Lunch at 12:30pm, talk at 1pm, in 148 Fitzpatrick

Title: Integrating Dictionaries into Neural Machine Translation

Abstract: Human translators often resort to external knowledge sources when translating a text. If a word or phrase has a one-to-many mapping from the source language to the target language, then additional context must be either provided in the text itself or retrieved from an external knowledge source, such as dictionaries, thesauruses, or encyclopedias. At present, neural machine translation (NMT) systems are unable to retrieve any additional information not already included in the training data. Moreover, rare words, i.e. those that occur with a low frequency or are otherwise absent from the training corpus, present a challenge for current NMT systems since they are not often seen enough in context. In the past, attempts have been made to append dictionaries to training corpora directly, but those attempts proved ineffective in the current neural era without the surrounding context of the source sentence.
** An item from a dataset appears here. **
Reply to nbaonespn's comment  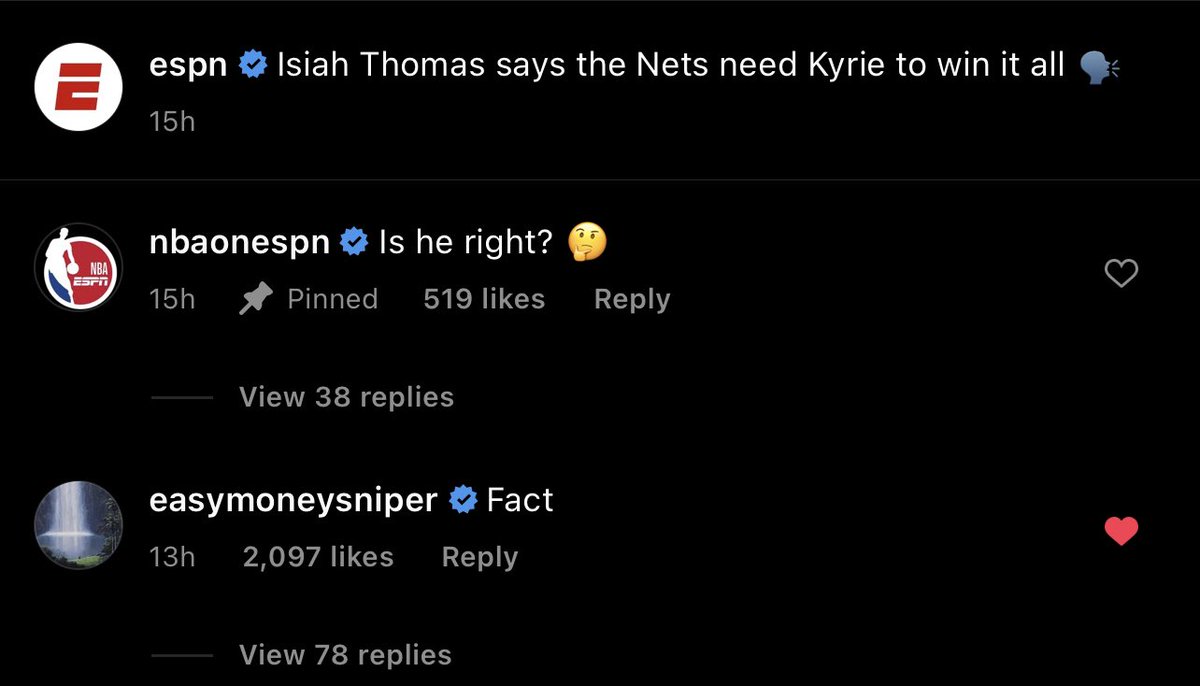tap(630, 298)
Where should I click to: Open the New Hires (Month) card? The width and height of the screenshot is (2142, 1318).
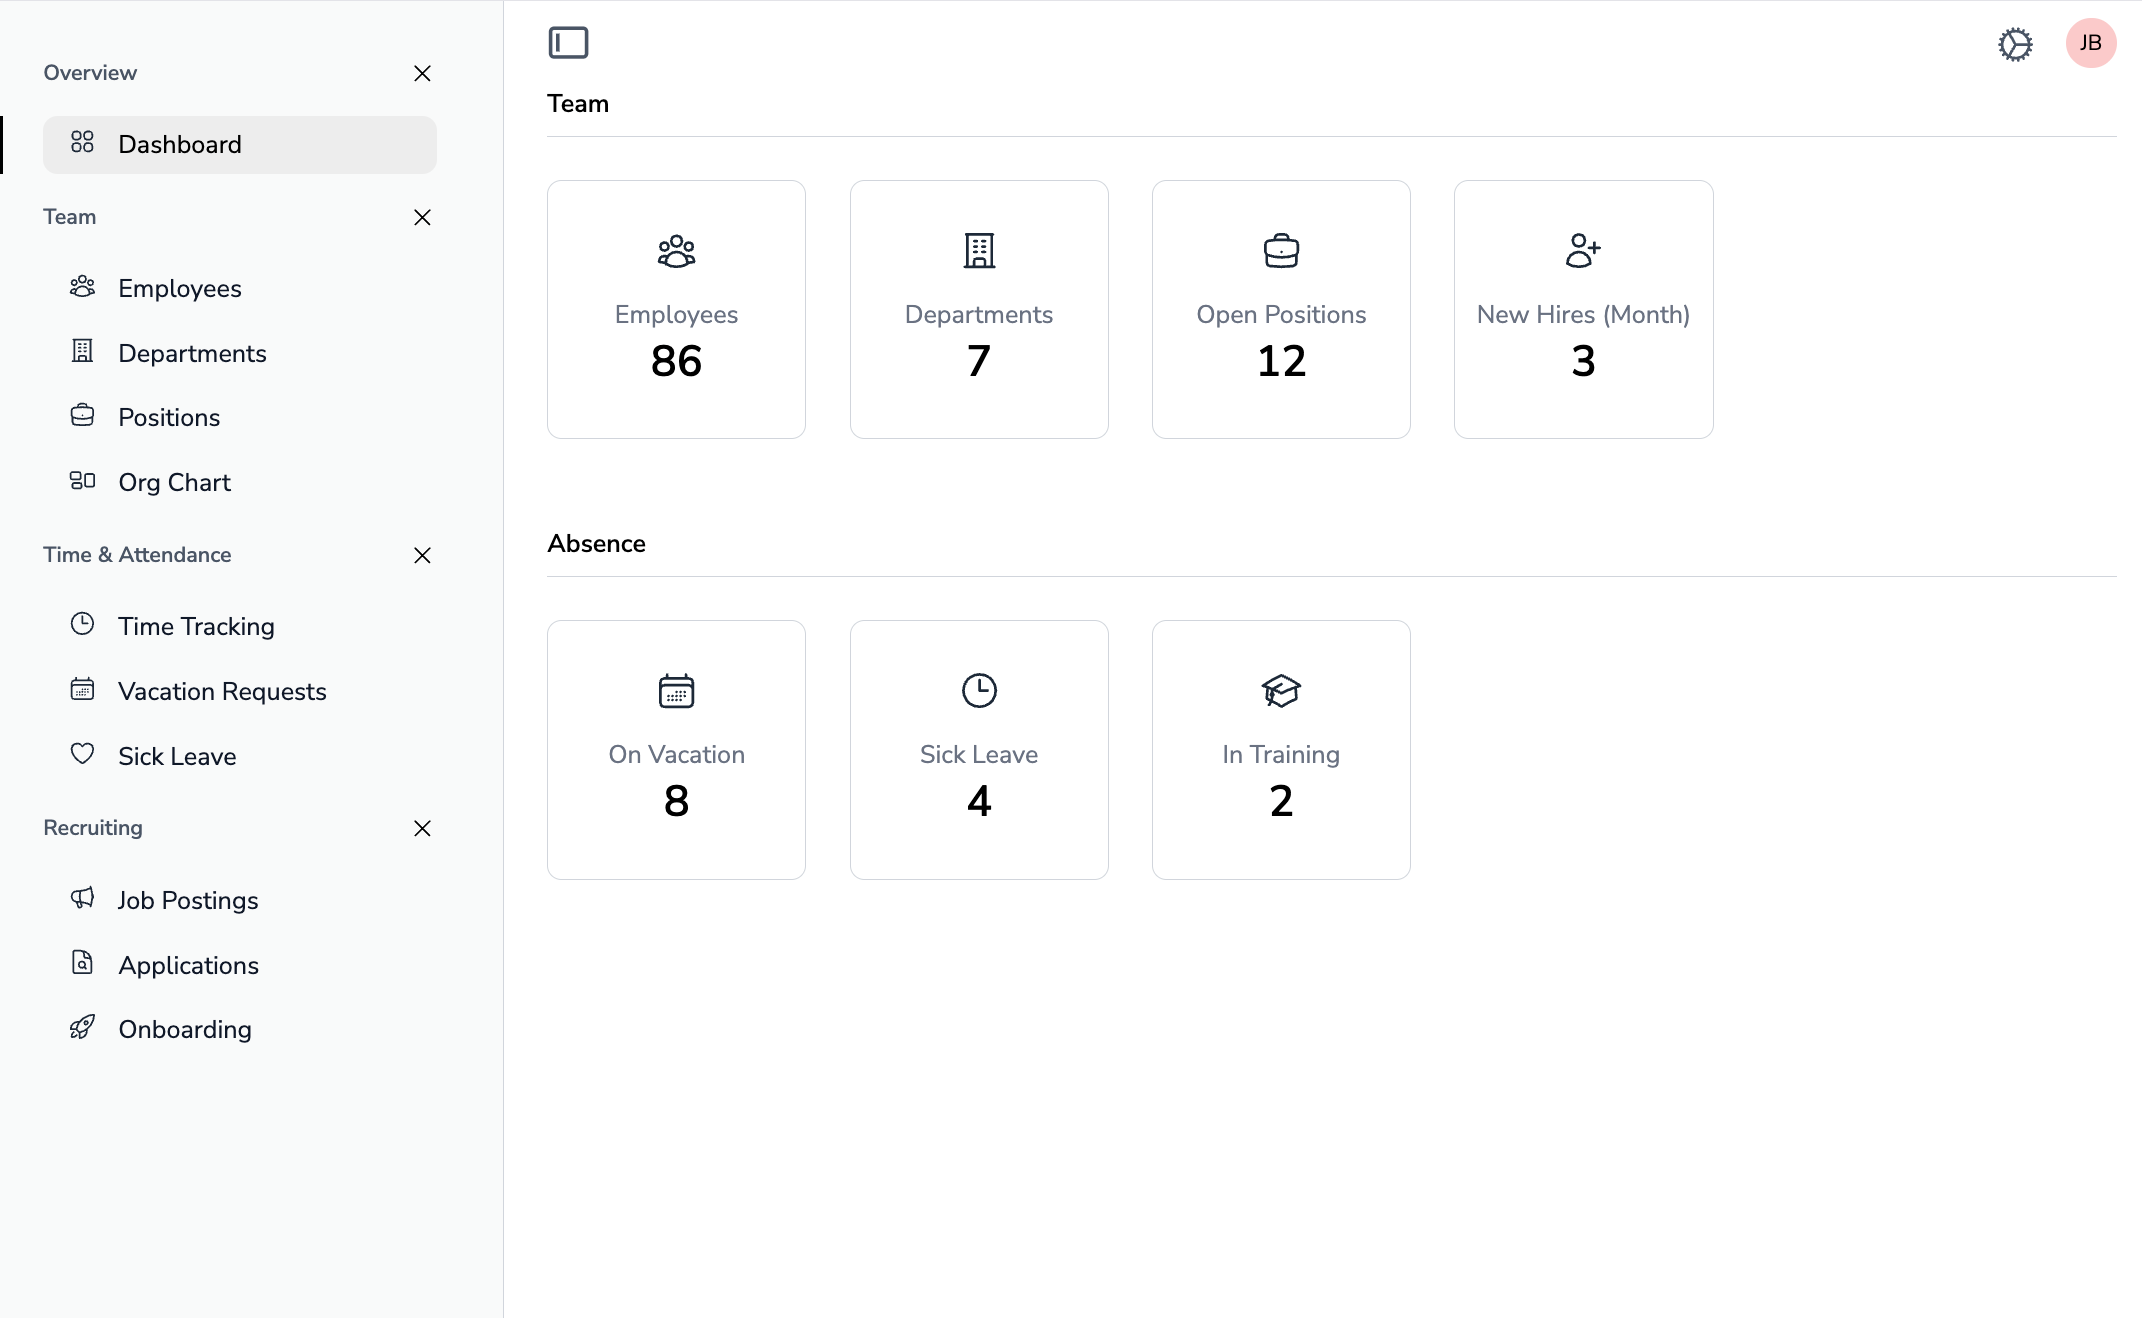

We propose a potential solution to help alleviate the rare word problem: integrate mono- and bilingual dictionaries into NMT systems by using attention masking to associate rare words in the input sequence with their corresponding mono- and bilingual definitions, giving the model the additional context necessary to produce an accurate translation.

Bio: Ken Sible is a second-year PhD student in Dr. David Chiang’s NLP Lab at the University of Notre Dame. His primary research focus is on improving neural machine translation by incorporating external knowledge sources. His research interests are in machine translation and computational linguistics.